(29-06-2013, 08:32 AM)CY09 Wrote: My initial reaction to the policy release: Are there a significant number of people out there who are servicing their repayments with 60% of their gross monthly income? Because if such MAS puts in place this policy, it means MAS has noticed enough no of ppl who are in this situation hence drafting the paper and submiting a policy discussion (this usually takes a few working days at least and civil servant's man-hours).
Also kelv, is it possible to shed light on what the bank's computation of the gross monthly income are? Thanks
To compute affordability
1)
Compute the maximum cash instalment per month that you can afford. Banks generally require that this amount not exceed 40% of your gross income but this figure may vary across different lenders.
2)
Computer the maximum amount of CPF funds you can use each month to service the loan. Take into account only sums paid into the Ordinary Account (check CPF website for the latest contribution rates; usually, 23%)
3)
Add the 2 components (cash + CPF) to determine the maximum monthly instalment that you can afford
4)
Calculate the maximum loan that you can obtain based on the monthly instalment derived. This should be based on prevailing interest rates and over the loan period that you desire and are eligible for. (where 3.5% interest comes in)
5)
Compute the maximum affordable purchase price. Banks are allowed to finance up to 90% of purchase price or valuation, whichever is lower.
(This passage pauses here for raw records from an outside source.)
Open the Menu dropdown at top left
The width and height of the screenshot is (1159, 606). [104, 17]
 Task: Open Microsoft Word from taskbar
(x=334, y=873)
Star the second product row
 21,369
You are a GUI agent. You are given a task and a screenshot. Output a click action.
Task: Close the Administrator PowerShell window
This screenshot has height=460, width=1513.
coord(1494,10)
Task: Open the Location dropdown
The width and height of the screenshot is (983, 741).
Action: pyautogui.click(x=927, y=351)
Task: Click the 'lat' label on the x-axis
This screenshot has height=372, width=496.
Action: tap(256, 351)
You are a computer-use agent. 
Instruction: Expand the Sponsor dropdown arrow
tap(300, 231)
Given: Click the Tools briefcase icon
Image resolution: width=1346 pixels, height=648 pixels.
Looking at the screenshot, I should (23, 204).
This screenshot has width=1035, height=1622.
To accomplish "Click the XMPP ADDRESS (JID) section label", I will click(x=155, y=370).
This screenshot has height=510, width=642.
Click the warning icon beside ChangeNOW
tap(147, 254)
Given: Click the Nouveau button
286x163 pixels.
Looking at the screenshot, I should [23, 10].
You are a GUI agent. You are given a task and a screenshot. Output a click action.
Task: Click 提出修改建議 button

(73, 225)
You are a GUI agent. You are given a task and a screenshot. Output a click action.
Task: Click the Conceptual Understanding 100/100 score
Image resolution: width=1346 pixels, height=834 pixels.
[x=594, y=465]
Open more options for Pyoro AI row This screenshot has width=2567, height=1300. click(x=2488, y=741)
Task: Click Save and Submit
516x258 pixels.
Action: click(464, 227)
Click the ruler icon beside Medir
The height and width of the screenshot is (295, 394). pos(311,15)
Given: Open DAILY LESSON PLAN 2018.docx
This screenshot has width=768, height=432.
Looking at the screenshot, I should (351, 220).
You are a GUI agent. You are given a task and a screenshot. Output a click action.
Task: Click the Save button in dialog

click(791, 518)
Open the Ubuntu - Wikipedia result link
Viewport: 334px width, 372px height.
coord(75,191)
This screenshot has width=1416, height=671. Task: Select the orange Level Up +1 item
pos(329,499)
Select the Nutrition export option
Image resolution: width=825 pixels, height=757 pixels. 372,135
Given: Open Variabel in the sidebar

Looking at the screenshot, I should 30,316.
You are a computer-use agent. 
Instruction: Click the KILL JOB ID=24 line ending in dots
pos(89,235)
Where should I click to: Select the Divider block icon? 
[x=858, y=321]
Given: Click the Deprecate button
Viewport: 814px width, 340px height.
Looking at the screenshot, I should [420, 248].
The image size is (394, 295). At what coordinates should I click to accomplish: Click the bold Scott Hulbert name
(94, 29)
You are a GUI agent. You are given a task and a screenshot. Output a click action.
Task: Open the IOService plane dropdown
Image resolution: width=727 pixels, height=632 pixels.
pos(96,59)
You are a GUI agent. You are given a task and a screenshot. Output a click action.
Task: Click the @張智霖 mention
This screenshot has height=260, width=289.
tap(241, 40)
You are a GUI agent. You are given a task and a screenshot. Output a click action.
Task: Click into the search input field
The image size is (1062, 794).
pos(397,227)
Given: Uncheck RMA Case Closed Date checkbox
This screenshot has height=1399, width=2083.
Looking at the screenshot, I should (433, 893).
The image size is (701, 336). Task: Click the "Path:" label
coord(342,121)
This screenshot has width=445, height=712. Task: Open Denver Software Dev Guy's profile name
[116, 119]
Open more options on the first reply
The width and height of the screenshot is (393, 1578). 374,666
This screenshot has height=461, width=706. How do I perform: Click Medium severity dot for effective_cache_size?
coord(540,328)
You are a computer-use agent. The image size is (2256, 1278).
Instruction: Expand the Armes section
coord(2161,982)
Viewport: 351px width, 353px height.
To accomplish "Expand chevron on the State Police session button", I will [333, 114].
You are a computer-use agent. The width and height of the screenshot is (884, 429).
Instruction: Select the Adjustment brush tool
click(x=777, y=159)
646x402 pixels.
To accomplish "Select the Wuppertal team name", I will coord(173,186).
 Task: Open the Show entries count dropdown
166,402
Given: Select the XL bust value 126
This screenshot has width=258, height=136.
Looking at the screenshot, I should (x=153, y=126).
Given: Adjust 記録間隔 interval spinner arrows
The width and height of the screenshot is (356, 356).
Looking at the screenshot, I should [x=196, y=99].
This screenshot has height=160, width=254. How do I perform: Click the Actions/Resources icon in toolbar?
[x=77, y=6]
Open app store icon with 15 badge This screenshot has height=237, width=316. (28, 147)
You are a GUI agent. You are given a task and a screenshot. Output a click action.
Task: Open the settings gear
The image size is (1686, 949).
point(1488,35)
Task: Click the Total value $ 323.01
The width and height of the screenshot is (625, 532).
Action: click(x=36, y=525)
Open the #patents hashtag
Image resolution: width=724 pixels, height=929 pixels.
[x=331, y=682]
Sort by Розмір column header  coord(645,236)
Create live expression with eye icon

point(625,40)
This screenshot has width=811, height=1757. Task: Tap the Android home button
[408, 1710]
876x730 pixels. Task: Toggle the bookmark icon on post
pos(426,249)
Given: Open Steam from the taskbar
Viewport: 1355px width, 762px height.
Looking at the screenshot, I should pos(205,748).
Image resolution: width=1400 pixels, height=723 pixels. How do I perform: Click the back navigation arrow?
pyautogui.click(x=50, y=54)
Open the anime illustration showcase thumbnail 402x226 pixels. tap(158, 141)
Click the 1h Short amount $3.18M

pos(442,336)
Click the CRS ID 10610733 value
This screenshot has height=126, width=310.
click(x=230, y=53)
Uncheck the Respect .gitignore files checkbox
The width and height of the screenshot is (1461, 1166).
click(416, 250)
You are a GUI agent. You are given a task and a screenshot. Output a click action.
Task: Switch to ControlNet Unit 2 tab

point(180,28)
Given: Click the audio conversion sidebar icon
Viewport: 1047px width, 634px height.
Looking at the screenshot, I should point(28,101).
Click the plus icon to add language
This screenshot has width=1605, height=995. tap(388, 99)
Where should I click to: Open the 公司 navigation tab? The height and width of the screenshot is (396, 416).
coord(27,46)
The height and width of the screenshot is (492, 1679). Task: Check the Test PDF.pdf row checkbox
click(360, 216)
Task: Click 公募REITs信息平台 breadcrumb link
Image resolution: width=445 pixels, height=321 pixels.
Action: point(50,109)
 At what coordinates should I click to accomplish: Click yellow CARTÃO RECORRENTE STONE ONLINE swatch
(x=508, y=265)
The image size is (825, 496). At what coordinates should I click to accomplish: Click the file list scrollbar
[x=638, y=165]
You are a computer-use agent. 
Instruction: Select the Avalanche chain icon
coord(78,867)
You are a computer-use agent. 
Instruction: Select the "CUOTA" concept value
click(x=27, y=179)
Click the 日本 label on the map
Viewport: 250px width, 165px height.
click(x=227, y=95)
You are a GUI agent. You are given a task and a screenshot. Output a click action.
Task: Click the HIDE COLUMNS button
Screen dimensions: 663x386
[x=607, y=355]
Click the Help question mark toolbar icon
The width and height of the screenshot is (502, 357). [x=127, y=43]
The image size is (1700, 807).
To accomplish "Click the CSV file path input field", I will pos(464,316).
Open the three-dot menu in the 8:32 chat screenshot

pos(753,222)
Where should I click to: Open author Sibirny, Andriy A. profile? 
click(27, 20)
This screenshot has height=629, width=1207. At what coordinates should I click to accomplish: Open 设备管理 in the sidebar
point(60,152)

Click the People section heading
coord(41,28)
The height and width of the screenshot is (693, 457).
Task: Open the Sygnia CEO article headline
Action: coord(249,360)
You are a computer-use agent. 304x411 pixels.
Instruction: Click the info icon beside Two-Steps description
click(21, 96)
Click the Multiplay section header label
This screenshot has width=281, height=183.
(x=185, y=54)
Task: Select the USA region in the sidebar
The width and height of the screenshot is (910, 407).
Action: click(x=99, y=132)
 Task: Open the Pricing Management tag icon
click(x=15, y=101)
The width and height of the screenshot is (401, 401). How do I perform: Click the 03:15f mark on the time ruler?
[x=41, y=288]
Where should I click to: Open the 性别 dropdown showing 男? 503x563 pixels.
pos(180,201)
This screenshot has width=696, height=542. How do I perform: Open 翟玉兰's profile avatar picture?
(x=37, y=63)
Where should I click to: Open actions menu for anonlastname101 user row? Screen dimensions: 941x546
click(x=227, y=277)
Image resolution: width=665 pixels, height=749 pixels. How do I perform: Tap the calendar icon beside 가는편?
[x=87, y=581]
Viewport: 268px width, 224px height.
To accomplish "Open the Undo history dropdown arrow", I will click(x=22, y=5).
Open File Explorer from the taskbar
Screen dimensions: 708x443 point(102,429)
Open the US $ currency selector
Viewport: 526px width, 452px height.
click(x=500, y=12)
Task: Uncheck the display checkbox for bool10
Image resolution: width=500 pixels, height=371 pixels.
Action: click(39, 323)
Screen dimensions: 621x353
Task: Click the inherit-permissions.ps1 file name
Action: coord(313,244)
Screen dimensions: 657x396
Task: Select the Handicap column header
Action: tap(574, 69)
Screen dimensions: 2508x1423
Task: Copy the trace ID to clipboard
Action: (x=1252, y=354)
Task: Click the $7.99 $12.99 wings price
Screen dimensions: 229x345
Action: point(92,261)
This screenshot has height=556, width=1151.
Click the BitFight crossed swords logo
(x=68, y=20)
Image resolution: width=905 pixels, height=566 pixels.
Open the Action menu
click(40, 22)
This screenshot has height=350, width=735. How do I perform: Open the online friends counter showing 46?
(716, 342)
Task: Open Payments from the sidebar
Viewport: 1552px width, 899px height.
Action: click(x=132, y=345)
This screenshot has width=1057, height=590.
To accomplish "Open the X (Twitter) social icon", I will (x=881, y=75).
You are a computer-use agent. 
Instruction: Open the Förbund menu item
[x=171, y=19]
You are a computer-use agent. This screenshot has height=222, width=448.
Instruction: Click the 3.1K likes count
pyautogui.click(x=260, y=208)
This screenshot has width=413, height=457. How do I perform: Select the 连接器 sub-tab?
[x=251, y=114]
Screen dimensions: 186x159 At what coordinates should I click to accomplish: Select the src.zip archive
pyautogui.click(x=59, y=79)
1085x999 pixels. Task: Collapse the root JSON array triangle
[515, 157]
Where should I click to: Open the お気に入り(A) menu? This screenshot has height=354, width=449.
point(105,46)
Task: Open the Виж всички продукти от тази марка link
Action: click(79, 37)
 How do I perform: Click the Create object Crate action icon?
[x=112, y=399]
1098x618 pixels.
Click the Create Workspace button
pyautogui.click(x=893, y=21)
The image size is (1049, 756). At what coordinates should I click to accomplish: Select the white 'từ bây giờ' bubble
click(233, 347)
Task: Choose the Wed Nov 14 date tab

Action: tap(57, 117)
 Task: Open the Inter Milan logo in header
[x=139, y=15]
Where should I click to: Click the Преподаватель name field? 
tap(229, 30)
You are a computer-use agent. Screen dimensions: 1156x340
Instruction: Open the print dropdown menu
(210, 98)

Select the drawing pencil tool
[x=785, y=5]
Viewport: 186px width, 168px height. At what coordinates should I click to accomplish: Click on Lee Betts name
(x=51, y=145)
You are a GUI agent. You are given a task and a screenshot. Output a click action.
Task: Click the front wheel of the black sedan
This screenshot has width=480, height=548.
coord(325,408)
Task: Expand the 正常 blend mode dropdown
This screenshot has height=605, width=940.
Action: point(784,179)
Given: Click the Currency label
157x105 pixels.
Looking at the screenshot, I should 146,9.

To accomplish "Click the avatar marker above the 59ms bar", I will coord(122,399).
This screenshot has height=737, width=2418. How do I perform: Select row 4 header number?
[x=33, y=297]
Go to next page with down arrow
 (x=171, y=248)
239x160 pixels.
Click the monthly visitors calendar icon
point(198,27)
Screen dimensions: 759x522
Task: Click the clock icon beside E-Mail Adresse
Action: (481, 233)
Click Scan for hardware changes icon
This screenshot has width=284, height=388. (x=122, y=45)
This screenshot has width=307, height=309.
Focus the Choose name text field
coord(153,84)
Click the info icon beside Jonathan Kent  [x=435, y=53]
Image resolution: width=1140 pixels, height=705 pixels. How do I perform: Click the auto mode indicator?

To verify client's income, notice of assessment, payslip or CPF contributions are needed.
Let's say for payslip, there's components like basic, variable, bonuses, allowances, travel allowances etc. We will just take the basic component as the gross income UNLESS the other components have been consistent for 3 months consecutively to be considered 'fixed'. Because we can't be sure that the variable component may fluctuate dramatically and it would be imprudent to include that in. However, clients working for govt sector, a 13th month bonus is always included. Now, if we include that in, we will need to include a 30% haircut to those components.
For notice of assessment, we will just take the annual salary figure from the income header. If the person is self-employed, we will request for CPF contributions to verify the figure is indeed real.
For CPF contributions, we just work backwards using the contributions rates that apply to the age of our client accordingly.